* [YOUR GOAL]:
Please reproduce the data in full, exactly as it stands.

(Beginning of SOURCE RECORDS)

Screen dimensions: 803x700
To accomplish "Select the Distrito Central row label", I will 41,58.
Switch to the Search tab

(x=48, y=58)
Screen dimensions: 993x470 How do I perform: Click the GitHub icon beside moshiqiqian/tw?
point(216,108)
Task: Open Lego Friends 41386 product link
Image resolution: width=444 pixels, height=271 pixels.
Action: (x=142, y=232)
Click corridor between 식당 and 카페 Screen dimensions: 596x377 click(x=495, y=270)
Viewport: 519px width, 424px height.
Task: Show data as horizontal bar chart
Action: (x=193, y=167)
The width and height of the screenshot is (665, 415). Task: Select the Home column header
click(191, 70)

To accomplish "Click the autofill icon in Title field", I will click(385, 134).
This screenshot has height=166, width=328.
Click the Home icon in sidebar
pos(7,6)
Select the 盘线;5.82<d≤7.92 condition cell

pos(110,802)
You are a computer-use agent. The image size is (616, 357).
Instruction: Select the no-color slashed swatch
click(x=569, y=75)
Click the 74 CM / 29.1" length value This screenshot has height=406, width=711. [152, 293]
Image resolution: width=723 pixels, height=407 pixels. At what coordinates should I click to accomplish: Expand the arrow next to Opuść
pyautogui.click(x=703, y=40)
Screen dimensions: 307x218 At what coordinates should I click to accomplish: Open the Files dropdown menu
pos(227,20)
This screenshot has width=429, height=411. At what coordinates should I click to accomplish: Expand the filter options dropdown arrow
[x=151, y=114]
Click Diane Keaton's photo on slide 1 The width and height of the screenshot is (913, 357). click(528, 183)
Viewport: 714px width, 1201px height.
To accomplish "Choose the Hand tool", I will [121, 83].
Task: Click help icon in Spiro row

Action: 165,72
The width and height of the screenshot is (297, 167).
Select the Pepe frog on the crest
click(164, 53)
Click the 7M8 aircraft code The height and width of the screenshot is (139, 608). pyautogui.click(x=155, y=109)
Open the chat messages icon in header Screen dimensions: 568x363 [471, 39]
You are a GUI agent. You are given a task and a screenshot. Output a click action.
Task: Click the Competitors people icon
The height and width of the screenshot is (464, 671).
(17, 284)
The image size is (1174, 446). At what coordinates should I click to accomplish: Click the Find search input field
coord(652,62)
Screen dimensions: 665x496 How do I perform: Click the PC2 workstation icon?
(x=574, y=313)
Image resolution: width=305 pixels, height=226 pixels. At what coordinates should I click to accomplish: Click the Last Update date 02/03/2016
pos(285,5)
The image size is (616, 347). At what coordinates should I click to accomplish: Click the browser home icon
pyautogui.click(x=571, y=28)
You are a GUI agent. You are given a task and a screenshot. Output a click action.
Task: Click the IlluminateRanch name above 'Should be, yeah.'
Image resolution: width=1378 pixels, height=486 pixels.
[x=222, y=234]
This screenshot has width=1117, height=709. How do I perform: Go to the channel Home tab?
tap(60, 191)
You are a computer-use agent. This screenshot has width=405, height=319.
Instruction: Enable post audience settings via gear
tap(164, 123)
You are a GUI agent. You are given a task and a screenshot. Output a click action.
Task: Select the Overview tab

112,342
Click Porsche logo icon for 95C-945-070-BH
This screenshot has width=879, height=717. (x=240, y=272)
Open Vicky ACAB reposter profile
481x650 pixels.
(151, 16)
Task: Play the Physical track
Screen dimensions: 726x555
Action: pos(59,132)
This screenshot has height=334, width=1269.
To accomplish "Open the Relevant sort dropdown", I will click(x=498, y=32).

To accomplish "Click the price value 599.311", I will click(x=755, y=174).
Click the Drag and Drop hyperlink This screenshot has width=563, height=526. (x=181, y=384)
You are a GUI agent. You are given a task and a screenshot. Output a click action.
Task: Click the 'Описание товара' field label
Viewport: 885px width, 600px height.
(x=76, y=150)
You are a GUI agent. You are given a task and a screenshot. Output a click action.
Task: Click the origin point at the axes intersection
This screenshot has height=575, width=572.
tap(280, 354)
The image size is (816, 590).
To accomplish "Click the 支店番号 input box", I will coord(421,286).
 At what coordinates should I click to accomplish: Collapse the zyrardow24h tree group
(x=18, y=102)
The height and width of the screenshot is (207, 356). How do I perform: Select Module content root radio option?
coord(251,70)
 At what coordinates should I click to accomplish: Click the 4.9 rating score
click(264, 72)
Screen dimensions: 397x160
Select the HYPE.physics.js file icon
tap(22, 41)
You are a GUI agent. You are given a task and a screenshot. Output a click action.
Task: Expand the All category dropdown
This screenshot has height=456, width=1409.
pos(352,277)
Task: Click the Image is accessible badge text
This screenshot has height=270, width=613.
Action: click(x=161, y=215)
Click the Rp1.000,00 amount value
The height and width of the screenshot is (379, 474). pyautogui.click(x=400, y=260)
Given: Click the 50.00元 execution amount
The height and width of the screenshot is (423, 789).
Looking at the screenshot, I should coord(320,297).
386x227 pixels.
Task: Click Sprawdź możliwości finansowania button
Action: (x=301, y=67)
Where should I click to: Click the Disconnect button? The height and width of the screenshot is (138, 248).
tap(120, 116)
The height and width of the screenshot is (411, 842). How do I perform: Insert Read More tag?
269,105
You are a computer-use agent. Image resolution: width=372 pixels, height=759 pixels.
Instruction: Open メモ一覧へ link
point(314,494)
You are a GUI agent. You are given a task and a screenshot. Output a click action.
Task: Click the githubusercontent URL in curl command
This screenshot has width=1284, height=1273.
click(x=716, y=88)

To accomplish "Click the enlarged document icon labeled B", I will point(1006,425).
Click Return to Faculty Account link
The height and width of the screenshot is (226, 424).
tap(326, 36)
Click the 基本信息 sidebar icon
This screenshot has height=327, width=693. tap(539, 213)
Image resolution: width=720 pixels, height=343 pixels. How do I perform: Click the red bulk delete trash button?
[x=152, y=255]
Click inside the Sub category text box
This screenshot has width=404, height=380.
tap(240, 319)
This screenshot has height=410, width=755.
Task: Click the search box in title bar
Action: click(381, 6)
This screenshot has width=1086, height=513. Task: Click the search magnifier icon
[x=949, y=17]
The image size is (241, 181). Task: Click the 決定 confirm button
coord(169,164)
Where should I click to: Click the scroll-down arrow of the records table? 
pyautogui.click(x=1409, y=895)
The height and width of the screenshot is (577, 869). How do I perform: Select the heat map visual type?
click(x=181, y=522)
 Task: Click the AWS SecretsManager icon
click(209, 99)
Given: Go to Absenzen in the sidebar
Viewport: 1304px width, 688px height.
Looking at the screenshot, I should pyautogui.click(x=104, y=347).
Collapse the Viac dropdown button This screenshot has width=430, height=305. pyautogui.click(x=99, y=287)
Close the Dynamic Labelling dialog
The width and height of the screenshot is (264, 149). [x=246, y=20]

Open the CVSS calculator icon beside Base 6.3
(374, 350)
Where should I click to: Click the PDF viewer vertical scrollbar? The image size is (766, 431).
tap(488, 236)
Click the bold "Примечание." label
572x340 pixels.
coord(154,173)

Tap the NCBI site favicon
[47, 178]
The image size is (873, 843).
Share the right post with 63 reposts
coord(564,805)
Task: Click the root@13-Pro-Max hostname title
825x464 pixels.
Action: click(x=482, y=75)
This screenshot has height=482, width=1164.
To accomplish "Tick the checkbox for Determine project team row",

(End of SOURCE RECORDS)

* [COMPLETED TASK]:
Screen dimensions: 803x700
To accomplish "Select the Distrito Central row label", I will 41,58.
Switch to the Search tab

(x=48, y=58)
Screen dimensions: 993x470 How do I perform: Click the GitHub icon beside moshiqiqian/tw?
point(216,108)
Task: Open Lego Friends 41386 product link
Image resolution: width=444 pixels, height=271 pixels.
Action: (x=142, y=232)
Click corridor between 식당 and 카페 Screen dimensions: 596x377 click(x=495, y=270)
Viewport: 519px width, 424px height.
Task: Show data as horizontal bar chart
Action: (x=193, y=167)
The width and height of the screenshot is (665, 415). Task: Select the Home column header
click(191, 70)

To accomplish "Click the autofill icon in Title field", I will click(385, 134).
This screenshot has height=166, width=328.
Click the Home icon in sidebar
pos(7,6)
Select the 盘线;5.82<d≤7.92 condition cell

pos(110,802)
You are a computer-use agent. The image size is (616, 357).
Instruction: Select the no-color slashed swatch
click(x=569, y=75)
Click the 74 CM / 29.1" length value This screenshot has height=406, width=711. [152, 293]
Image resolution: width=723 pixels, height=407 pixels. At what coordinates should I click to accomplish: Expand the arrow next to Opuść
pyautogui.click(x=703, y=40)
Screen dimensions: 307x218 At what coordinates should I click to accomplish: Open the Files dropdown menu
pos(227,20)
This screenshot has width=429, height=411. At what coordinates should I click to accomplish: Expand the filter options dropdown arrow
[x=151, y=114]
Click Diane Keaton's photo on slide 1 The width and height of the screenshot is (913, 357). click(528, 183)
Viewport: 714px width, 1201px height.
To accomplish "Choose the Hand tool", I will [121, 83].
Task: Click help icon in Spiro row

Action: 165,72
The width and height of the screenshot is (297, 167).
Select the Pepe frog on the crest
click(164, 53)
Click the 7M8 aircraft code The height and width of the screenshot is (139, 608). pyautogui.click(x=155, y=109)
Open the chat messages icon in header Screen dimensions: 568x363 [471, 39]
You are a GUI agent. You are given a task and a screenshot. Output a click action.
Task: Click the Competitors people icon
The height and width of the screenshot is (464, 671).
(17, 284)
The image size is (1174, 446). At what coordinates should I click to accomplish: Click the Find search input field
coord(652,62)
Screen dimensions: 665x496 How do I perform: Click the PC2 workstation icon?
(x=574, y=313)
Image resolution: width=305 pixels, height=226 pixels. At what coordinates should I click to accomplish: Click the Last Update date 02/03/2016
pos(285,5)
The image size is (616, 347). At what coordinates should I click to accomplish: Click the browser home icon
pyautogui.click(x=571, y=28)
You are a GUI agent. You are given a task and a screenshot. Output a click action.
Task: Click the IlluminateRanch name above 'Should be, yeah.'
Image resolution: width=1378 pixels, height=486 pixels.
[x=222, y=234]
This screenshot has width=1117, height=709. How do I perform: Go to the channel Home tab?
tap(60, 191)
You are a computer-use agent. This screenshot has width=405, height=319.
Instruction: Enable post audience settings via gear
tap(164, 123)
You are a GUI agent. You are given a task and a screenshot. Output a click action.
Task: Select the Overview tab

112,342
Click Porsche logo icon for 95C-945-070-BH
This screenshot has width=879, height=717. (x=240, y=272)
Open Vicky ACAB reposter profile
481x650 pixels.
(151, 16)
Task: Play the Physical track
Screen dimensions: 726x555
Action: pos(59,132)
This screenshot has height=334, width=1269.
To accomplish "Open the Relevant sort dropdown", I will click(x=498, y=32).

To accomplish "Click the price value 599.311", I will click(x=755, y=174).
Click the Drag and Drop hyperlink This screenshot has width=563, height=526. (x=181, y=384)
You are a GUI agent. You are given a task and a screenshot. Output a click action.
Task: Click the 'Описание товара' field label
Viewport: 885px width, 600px height.
(x=76, y=150)
You are a GUI agent. You are given a task and a screenshot. Output a click action.
Task: Click the origin point at the axes intersection
This screenshot has height=575, width=572.
tap(280, 354)
The image size is (816, 590).
To accomplish "Click the 支店番号 input box", I will coord(421,286).
 At what coordinates should I click to accomplish: Collapse the zyrardow24h tree group
(x=18, y=102)
The height and width of the screenshot is (207, 356). How do I perform: Select Module content root radio option?
coord(251,70)
 At what coordinates should I click to accomplish: Click the 4.9 rating score
click(264, 72)
Screen dimensions: 397x160
Select the HYPE.physics.js file icon
tap(22, 41)
You are a GUI agent. You are given a task and a screenshot. Output a click action.
Task: Expand the All category dropdown
This screenshot has height=456, width=1409.
pos(352,277)
Task: Click the Image is accessible badge text
This screenshot has height=270, width=613.
Action: click(x=161, y=215)
Click the Rp1.000,00 amount value
The height and width of the screenshot is (379, 474). pyautogui.click(x=400, y=260)
Given: Click the 50.00元 execution amount
The height and width of the screenshot is (423, 789).
Looking at the screenshot, I should coord(320,297).
386x227 pixels.
Task: Click Sprawdź możliwości finansowania button
Action: (x=301, y=67)
Where should I click to: Click the Disconnect button? The height and width of the screenshot is (138, 248).
tap(120, 116)
The height and width of the screenshot is (411, 842). How do I perform: Insert Read More tag?
269,105
You are a computer-use agent. Image resolution: width=372 pixels, height=759 pixels.
Instruction: Open メモ一覧へ link
point(314,494)
You are a GUI agent. You are given a task and a screenshot. Output a click action.
Task: Click the githubusercontent URL in curl command
This screenshot has width=1284, height=1273.
click(x=716, y=88)

To accomplish "Click the enlarged document icon labeled B", I will point(1006,425).
Click Return to Faculty Account link
The height and width of the screenshot is (226, 424).
tap(326, 36)
Click the 基本信息 sidebar icon
This screenshot has height=327, width=693. tap(539, 213)
Image resolution: width=720 pixels, height=343 pixels. How do I perform: Click the red bulk delete trash button?
[x=152, y=255]
Click inside the Sub category text box
This screenshot has width=404, height=380.
tap(240, 319)
This screenshot has height=410, width=755.
Task: Click the search box in title bar
Action: click(381, 6)
This screenshot has width=1086, height=513. Task: Click the search magnifier icon
[x=949, y=17]
The image size is (241, 181). Task: Click the 決定 confirm button
coord(169,164)
Where should I click to: Click the scroll-down arrow of the records table? 
pyautogui.click(x=1409, y=895)
The height and width of the screenshot is (577, 869). How do I perform: Select the heat map visual type?
click(x=181, y=522)
 Task: Click the AWS SecretsManager icon
click(209, 99)
Given: Go to Absenzen in the sidebar
Viewport: 1304px width, 688px height.
Looking at the screenshot, I should pyautogui.click(x=104, y=347).
Collapse the Viac dropdown button This screenshot has width=430, height=305. pyautogui.click(x=99, y=287)
Close the Dynamic Labelling dialog
The width and height of the screenshot is (264, 149). [x=246, y=20]

Open the CVSS calculator icon beside Base 6.3
(374, 350)
Where should I click to: Click the PDF viewer vertical scrollbar? The image size is (766, 431).
tap(488, 236)
Click the bold "Примечание." label
572x340 pixels.
coord(154,173)

Tap the NCBI site favicon
[47, 178]
The image size is (873, 843).
Share the right post with 63 reposts
coord(564,805)
Task: Click the root@13-Pro-Max hostname title
825x464 pixels.
Action: click(x=482, y=75)
This screenshot has height=482, width=1164.
To accomplish "Tick the checkbox for Determine project team row",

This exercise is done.